Essential Principles, Practices and Panaceas, A – Z: Love

love haiku

I have known friendship love, parental love, romantic love, family love and unrequited love in my life time, but the only love that made a difference was self-love. You don’t need confirmation from the world or another person that you matter. You simply do matter. When you finally believe that truth and live it then you can do amazing things with your life! Shannon L. Adler

Love; has there been a more talked, written, sung, danced, painted or drawn about subject in the history of mankind? Love is the most celebrated emotion of all. But what is love? In 2012, that question was the most popular search on Google; the Guardian article attempts to answer it by offering viewpoints from the fields of science, psychotherapy, philosophy, literature and religion. Love consists of all of those perspectives, combined, and, I suspect, a whole lot more besides.

C.S. Lewis identified four categories of love; in The Four Loves he writes about how three of them, Affection, Friendship and Eros all materialise easily in human beings. Charity, the fourth, was, for Lewis, divine, and he believed it is necessary for us to cultivate Charity in order to temper the other three loves and prevent them from becoming warped and even harmful.

The necessity for, and existence of, women’s refuges worldwide (not forgetting that men are also victims of domestic abuse) suggests that Lewis was right to highlight the need to expand our capacity to love. He wrote about the difference between ‘need’ love and ‘gift’ love; it’s hard to describe the type of relationship which results in one partner being on the receiving end of violence as bountiful. Indeed, Lewis states: Need-love says of a woman ‘I cannot live without her’; Gift-love longs to give her happiness, comfort, protection – if possible, wealth.

A Course in Miracles says that what isn’t love is always fear; in other words, at any given time, we are either expressing love, or crying out for healing and help. If you look closely at all situations you will find that to be true. For example, when an abusive partner behaves aggressively, dig deep beneath the bullying and you will find that fear is at its root. Of course, this doesn’t excuse or even justify cruel behaviour; it does, however, explain it. To quote Rainer Maria Rilke: Perhaps everything that frightens us is, in its deepest essence, something helpless that wants our love.

What might transpire, I wonder, if when we were confronted by fear-fuelled expressions we were able to respond with love and compassion? This doesn’t mean we allow people to mistreat us, rather we pause before reacting impulsively when our ‘buttons’ are pushed; after all, we only snap when faced with opposition if our own fragile egos are prodded.

Psychotherapist Philippa Perry, who features in the Guardian article mentioned above, says that: in order to care for others you need to be able to care about yourself.
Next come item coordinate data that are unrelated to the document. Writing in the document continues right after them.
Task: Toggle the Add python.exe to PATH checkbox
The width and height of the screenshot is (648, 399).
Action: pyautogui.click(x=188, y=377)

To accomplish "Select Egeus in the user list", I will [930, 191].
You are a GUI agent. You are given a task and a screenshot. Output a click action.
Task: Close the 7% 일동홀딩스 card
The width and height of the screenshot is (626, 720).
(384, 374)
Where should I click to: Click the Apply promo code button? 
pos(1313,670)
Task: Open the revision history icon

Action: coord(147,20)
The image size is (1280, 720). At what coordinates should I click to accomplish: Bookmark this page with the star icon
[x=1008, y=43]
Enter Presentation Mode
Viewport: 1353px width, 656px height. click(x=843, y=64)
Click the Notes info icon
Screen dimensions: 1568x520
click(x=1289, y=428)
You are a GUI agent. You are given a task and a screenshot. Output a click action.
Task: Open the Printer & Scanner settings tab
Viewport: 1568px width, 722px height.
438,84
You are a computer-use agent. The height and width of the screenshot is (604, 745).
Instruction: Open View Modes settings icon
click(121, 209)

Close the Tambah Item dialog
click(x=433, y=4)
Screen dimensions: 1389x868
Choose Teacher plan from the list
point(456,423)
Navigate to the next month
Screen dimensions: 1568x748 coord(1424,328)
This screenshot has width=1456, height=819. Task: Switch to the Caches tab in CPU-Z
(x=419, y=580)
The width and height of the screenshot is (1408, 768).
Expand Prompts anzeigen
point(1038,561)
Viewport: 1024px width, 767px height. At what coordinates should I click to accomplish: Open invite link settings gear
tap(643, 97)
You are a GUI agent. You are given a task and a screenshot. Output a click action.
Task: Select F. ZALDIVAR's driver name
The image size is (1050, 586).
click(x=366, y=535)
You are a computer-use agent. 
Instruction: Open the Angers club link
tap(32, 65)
She refers to the Ancient Greek concept of Philautia, or self-love, which is the opposite of selfishness. Philippa’s claim that we can’t truly love another before we can love ourselves has been disputed; what is beyond doubt, however, is that there can never be too much heartfelt love awarded to both ourselves and our fellow human beings.

Reflecting on the fact that I put up with a string of increasingly abusive relationships eventually made it abundantly clear to me that, for whatever reason, self-love was lacking in my life. The consequences of this were so destructive I count myself lucky that I’m here to tell the tale. I can relate to Brene Brown’s statement: I now see how owning our story and loving ourselves through that process is the bravest thing that we will ever do.

What it comes down to is this: we all deserve to be here and to have the best. Our essence is love; it’s what we are at our core. But when you’re as low as it’s possible for a human being to go, how do you find a way to keep going? My love for my son gave me the will to persevere; I’m not sure if I’d have had the strength to carry on if it wasn’t for him. I’ve called him my saviour on many occasions. And now I know that I was worthy of love all along, for my own sake, not just my son’s, I’m keen to encourage the downtrodden to bounce back.

Have you ever granted yourself the love that you’ve desired from (or given to) someone else?

Try following Amy Leigh Mercree’s advice: Being present to yourself in love and with kindness is the ultimate gift… Celebrate who you are in your deepest heart. Love yourself and the world will love you.

If we could all love ourselves the world would be transformed; how amazing would that be?